§ WHAT THE TASK ASKS:
Locate every line in the data below that contains the string "Where" and reproduce each such line in full. Treat the match as case-sensitive.

▶

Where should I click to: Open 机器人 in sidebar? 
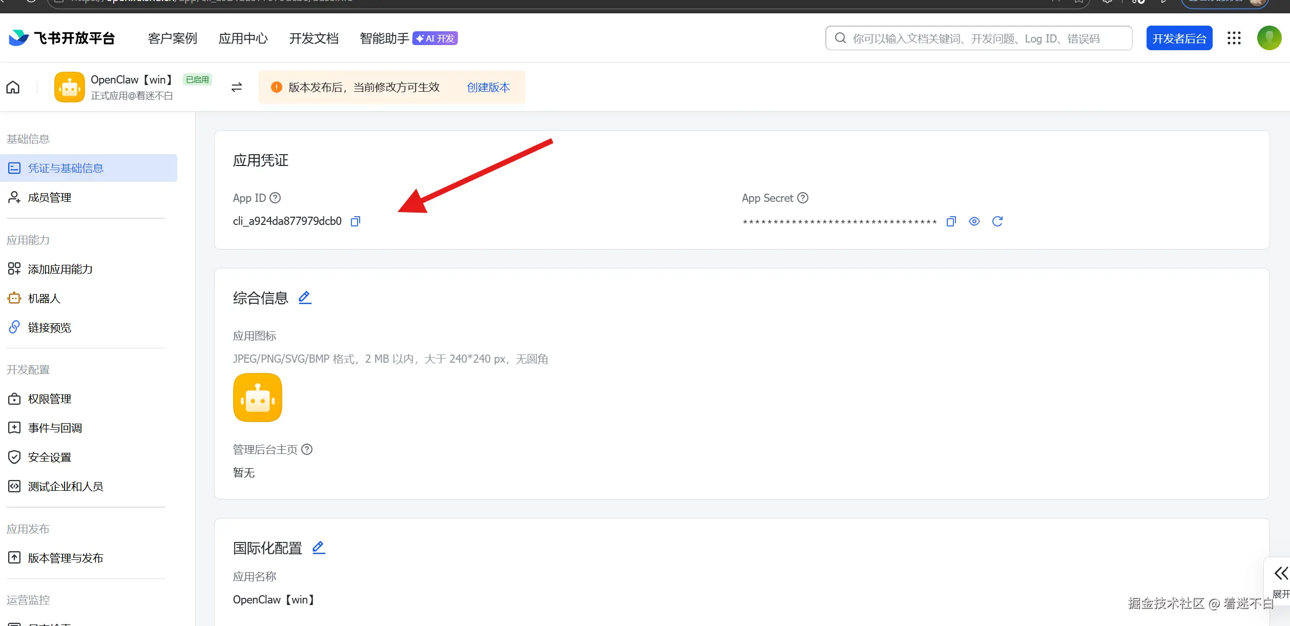(44, 298)
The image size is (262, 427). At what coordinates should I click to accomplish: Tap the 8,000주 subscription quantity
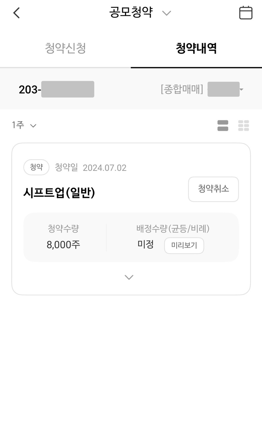63,245
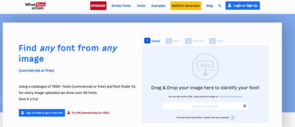
Task: Select step 4 Input
Action: coord(217,41)
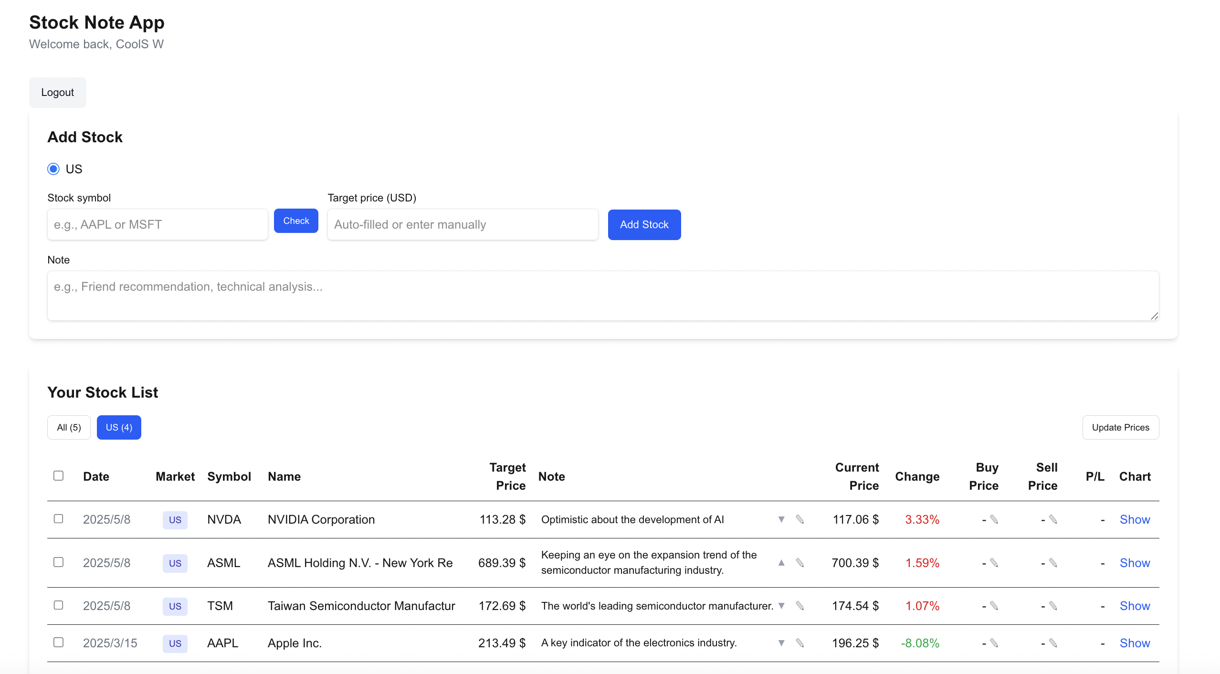Viewport: 1220px width, 674px height.
Task: Edit the ASML sell price pencil
Action: pyautogui.click(x=1053, y=563)
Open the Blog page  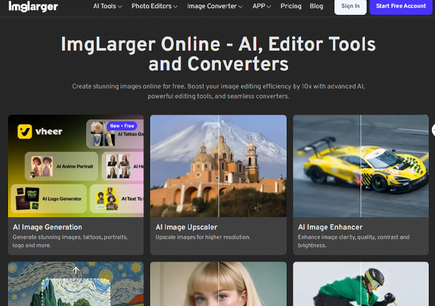pos(316,6)
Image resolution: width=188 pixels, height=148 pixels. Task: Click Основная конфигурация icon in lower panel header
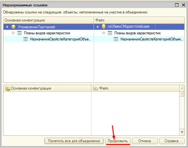(8, 89)

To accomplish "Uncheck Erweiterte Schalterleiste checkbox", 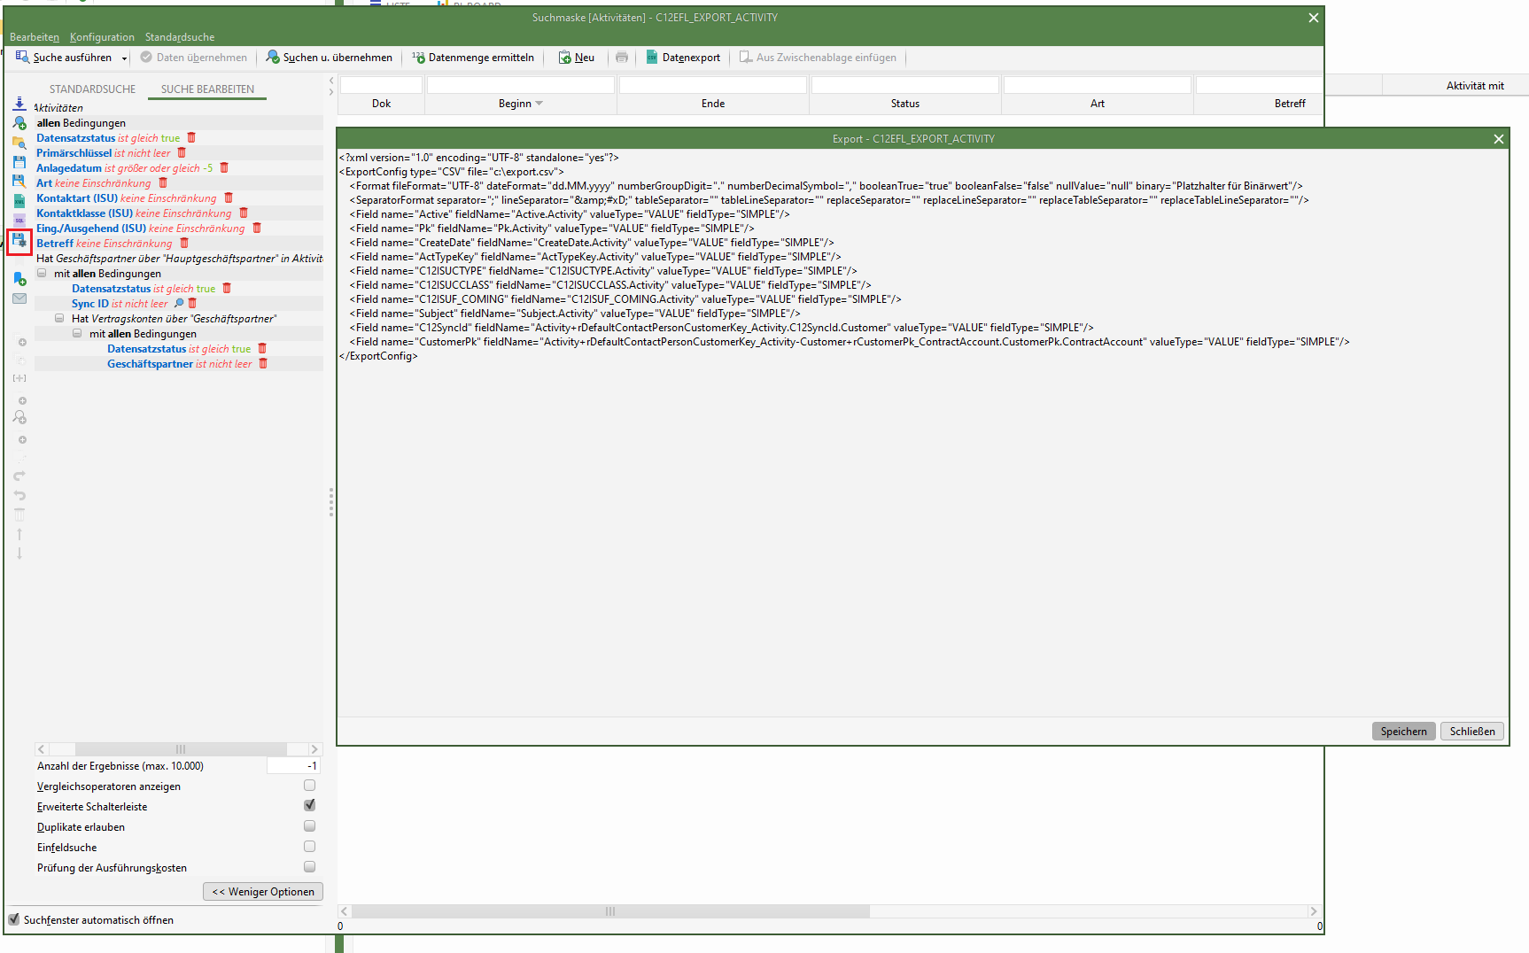I will tap(309, 806).
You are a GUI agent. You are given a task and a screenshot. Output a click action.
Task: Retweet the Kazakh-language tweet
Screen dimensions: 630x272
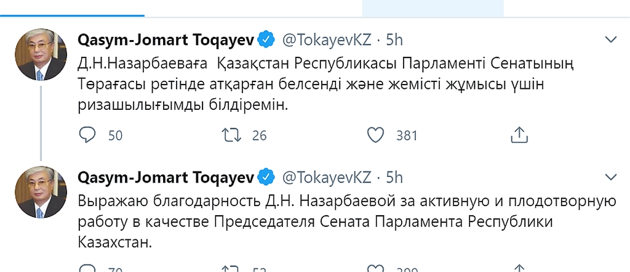(x=231, y=134)
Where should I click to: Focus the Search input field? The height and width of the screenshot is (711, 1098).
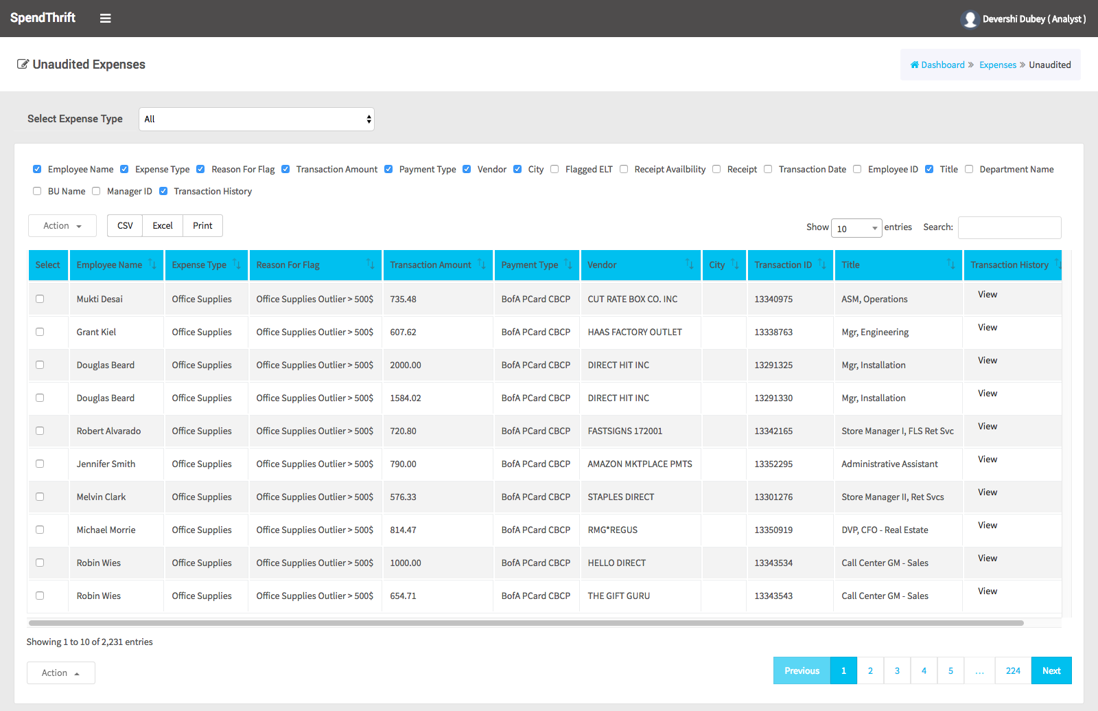[1009, 227]
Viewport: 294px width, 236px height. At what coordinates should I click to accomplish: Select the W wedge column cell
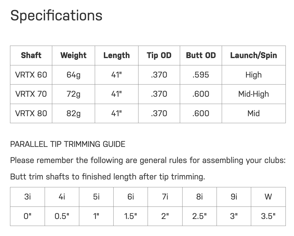point(268,197)
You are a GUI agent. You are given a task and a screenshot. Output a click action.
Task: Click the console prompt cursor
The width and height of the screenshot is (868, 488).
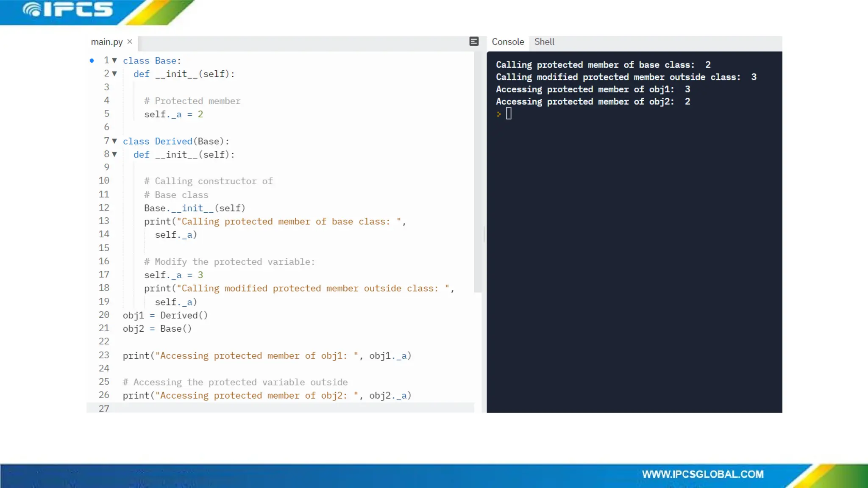509,114
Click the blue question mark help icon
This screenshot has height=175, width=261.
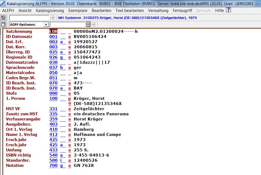(228, 10)
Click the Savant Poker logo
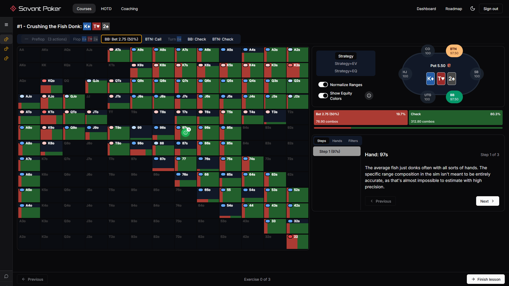 36,8
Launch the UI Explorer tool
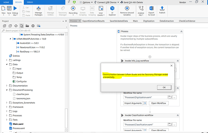This screenshot has width=208, height=133. [x=112, y=11]
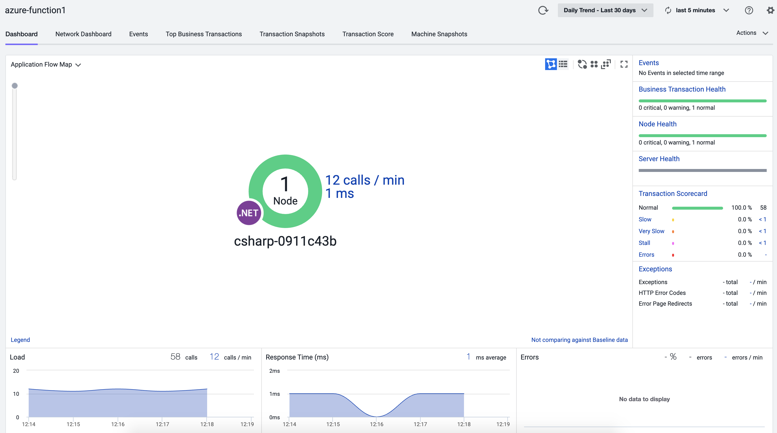Expand flow map to full screen
Viewport: 777px width, 433px height.
[624, 64]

◀

§ COMPLETE RESPONSE:
Where should I click to: Open 机器人 in sidebar? 
Where should I click to: Focus the Search input field? The height and width of the screenshot is (711, 1098).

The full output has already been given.